When I run the above command, I kept getting the following error:
bash-4.1# ./check_url_status -U mydomain.com
Can't locate utils.pm in #INC (#INC contains: /usr/lib/nagios/libexec/ /usr/local/lib/perl5 /usr/local/share/perl5 /usr/lib/perl5/vendor_perl /usr/share/perl5/vendor_perl /usr/lib/perl5 /usr/share/perl5) at ./check_url_status line 34.
BEGIN failed--compilation aborted at ./check_url_status line 34.
So at this point, I give up, and have a couple of questions:
Which of these two plugins would you recommend? check_url or check_url_status?
(After reading the description of check_url_status, I feel that this one might be the better choice. Your thoughts?)
Now, how would I fix my problem with whichever plugin you recommended?

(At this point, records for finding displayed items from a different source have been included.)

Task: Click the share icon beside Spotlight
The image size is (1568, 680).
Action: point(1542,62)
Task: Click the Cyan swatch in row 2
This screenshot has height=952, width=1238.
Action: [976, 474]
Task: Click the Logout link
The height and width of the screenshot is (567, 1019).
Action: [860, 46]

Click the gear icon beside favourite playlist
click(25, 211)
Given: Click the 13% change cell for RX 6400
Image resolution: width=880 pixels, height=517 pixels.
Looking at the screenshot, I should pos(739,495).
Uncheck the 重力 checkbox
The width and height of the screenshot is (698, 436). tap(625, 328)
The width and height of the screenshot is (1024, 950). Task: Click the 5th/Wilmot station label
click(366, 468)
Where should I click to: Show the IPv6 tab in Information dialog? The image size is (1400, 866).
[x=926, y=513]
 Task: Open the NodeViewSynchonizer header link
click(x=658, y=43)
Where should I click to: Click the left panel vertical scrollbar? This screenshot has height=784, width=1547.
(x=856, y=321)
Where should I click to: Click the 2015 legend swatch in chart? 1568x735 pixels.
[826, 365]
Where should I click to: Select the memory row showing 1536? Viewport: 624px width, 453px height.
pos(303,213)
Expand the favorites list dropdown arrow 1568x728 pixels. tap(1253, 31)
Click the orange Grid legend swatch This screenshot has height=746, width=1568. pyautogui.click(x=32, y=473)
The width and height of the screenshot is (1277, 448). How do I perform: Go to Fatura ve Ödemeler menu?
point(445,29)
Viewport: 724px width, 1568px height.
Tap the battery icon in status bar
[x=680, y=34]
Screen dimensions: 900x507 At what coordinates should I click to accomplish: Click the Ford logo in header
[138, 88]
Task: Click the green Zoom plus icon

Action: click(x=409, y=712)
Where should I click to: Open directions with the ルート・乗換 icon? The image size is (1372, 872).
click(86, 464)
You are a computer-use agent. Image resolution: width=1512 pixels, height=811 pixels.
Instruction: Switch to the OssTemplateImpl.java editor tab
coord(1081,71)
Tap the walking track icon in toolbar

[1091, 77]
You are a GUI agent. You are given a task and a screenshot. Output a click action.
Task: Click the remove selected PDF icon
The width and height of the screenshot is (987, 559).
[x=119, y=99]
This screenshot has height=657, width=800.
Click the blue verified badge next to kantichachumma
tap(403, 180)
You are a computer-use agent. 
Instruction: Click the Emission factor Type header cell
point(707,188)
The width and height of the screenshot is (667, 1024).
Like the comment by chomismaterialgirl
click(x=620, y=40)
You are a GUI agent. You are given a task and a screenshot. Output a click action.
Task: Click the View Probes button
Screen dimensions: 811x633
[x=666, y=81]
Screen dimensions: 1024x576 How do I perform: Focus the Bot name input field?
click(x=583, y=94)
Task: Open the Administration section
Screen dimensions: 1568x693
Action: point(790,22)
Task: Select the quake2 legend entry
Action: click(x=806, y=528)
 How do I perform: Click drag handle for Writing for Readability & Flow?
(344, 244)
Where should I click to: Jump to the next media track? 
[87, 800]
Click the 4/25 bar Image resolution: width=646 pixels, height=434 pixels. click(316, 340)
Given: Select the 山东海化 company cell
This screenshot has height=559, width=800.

At the beginning of this question, I mentioned I would include a small explanation of what I'm envisioning. I have a file called services.cfg which is where I have all of my service definitions located (imagine that!).
The following is a snippet of my service definition file, which I wrote to use check_url (because at that time, I thought everything worked). I'll build a service for each URL I want to monitor:
###
# Monitoring Individual URLs...
#
###
define service{
host_name {my-shared-web-server}
service_description URL: somedomain.com
check_command check_url!somedomain.com
max_check_attempts 5
check_interval 3
retry_interval 1
check_period 24x7
notification_interval 30
notification_period workhours
}
I was making things WAY too complicated.
The built-in / installed by default plugin, check_http, can accomplish what I wanted and more. Here's how I have accomplished this:
My Service Definition:
define service{
host_name myers
service_description URL: my-url.com
check_command check_http_url!http://my-url.com
max_check_attempts 5
check_interval 3
retry_interval 1
check_period 24x7
notification_interval 30
notification_period workhours
}
My Command Definition:
define command{
command_name check_http_url
command_line $USER1$/check_http -I $HOSTADDRESS$ -u $ARG1$
}
The better way to monitor urls is by using webinject which can be used with nagios.
The below problem is due to the reason that you dont have the perl package utils try installing it.
bash-4.1# ./check_url_status -U mydomain.com Can't locate utils.pm in #INC (#INC contains:
You can make an script plugin. It is easy, you only have to check the URL with something like:
`curl -Is $URL -k| grep HTTP | cut -d ' ' -f2`
$URL is what you pass to the script command by param.
Then check the result: If you have an code greater than 399 you have a problem, else... everything is OK! THen an right exit mode and the message for Nagios.